▶ **Brief 1**
In the grammar notes on plus-que-parfait, rewrite the part from "1. To express" to "is in plus-que-parfait.", swapping "arriving" for "arrival".
▶ **Brief 2**
Pick up the grammar notes on plus-que-parfait after their final sentence and extend them.

The same auxiliary rules apply as in passé composé:

  • DR. and MRS. VANDERTRAMP verbs of motion and state change use être.
  • Reflexive verbs use être.
  • Everything else uses avoir.

For agreement (the silent endings), the same rules from accord du participe passé apply: with être, agree with the subject; with avoir, agree with a fronted direct object.

When you use it

1. To express the past of a past event

The most common use. One past event happens before another past event.

Quand je suis arrivé, il était déjà parti. When I arrived, he had already left.

The arriving is a past event. The leaving happened before the arriving. The earlier event is in plus-que-parfait.

2. After si in third-conditional sentences

For counterfactuals about the past — “if X had happened, Y would have happened”:

Si j’avais su, je serais venu. If I had known, I would have come. Si tu étais arrivé plus tôt, tu aurais vu Marie. If you had arrived earlier, you would have seen Marie.

▶ **Saved entries**

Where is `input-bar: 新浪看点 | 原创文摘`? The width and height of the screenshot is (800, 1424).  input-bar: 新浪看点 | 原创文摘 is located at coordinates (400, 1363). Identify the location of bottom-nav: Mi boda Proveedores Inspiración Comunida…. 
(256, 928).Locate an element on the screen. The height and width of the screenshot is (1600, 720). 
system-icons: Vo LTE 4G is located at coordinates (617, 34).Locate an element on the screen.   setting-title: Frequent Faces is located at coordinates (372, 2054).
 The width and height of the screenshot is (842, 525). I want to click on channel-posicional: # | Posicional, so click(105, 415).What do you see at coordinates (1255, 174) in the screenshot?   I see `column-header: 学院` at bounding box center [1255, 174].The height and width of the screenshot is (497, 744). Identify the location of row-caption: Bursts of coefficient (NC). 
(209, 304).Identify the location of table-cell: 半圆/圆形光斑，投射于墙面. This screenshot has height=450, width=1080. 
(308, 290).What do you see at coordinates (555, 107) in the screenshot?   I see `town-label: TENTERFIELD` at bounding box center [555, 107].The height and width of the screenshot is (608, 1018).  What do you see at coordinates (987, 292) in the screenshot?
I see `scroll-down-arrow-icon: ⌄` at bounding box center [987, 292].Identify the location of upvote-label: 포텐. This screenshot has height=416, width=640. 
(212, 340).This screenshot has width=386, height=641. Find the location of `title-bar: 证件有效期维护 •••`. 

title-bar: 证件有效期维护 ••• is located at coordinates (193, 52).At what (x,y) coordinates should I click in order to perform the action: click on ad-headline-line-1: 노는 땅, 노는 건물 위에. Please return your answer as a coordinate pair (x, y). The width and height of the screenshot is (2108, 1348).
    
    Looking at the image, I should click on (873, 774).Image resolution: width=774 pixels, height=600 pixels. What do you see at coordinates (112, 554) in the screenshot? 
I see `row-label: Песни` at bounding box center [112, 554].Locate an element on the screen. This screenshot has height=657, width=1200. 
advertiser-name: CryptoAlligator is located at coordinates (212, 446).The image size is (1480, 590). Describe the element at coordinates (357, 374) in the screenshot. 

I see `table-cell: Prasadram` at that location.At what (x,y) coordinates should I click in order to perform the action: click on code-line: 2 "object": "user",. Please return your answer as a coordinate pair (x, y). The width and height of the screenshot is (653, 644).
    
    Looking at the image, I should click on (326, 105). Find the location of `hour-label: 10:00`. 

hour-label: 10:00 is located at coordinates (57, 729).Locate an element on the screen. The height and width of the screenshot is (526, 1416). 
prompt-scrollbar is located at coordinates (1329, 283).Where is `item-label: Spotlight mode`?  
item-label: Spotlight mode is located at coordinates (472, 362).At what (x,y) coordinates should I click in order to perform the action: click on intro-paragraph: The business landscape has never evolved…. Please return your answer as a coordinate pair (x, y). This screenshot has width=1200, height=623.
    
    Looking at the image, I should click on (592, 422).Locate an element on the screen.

▶ **Response area 1**
1. To express the past of a past event

The most common use. One past event happens before another past event.

Quand je suis arrivé, il était déjà parti. When I arrived, he had already left.

The arrival is a past event. The leaving happened before the arrival. The earlier event is in plus-que-parfait.

▶ **Response area 2**
The pattern is si + plus-que-parfait + conditionnel passé. See conditionnel for the consequence side of these sentences.

3. In reported speech with embedded pasts

When you report something that was already past at the time of reporting:

Il a dit qu’il avait fini. He said that he had finished.

If the original direct speech was J’ai fini (passé composé, “I finished”), the reported version pushes it one step further back to avait fini (plus-que-parfait).

4. As politeness in service interactions

A quirky use, similar to imparfait’s polite je voulais. The plus-que-parfait can mark a request as extra-tentative:

J’étais venu vous demander un service. I had come to ask you a favour.

Less common, but you’ll hear it in formal speech and read it in older fiction.

How writers use it

The plus-que-parfait is the tense of memory. Whenever a character looks back at something that already happened relative to the past moment of the narrative, French uses this tense.

In Flaubert’s Madame Bovary, the plus-que-parfait does the work of explaining cause. Why is the table not set? Charles avait oublié. (Charles had forgotten.) Almost every paragraph in Flaubert’s prose contains a layered past — a present-narrative past in passé simple, with an explanatory plus-que-parfait reaching one step further back.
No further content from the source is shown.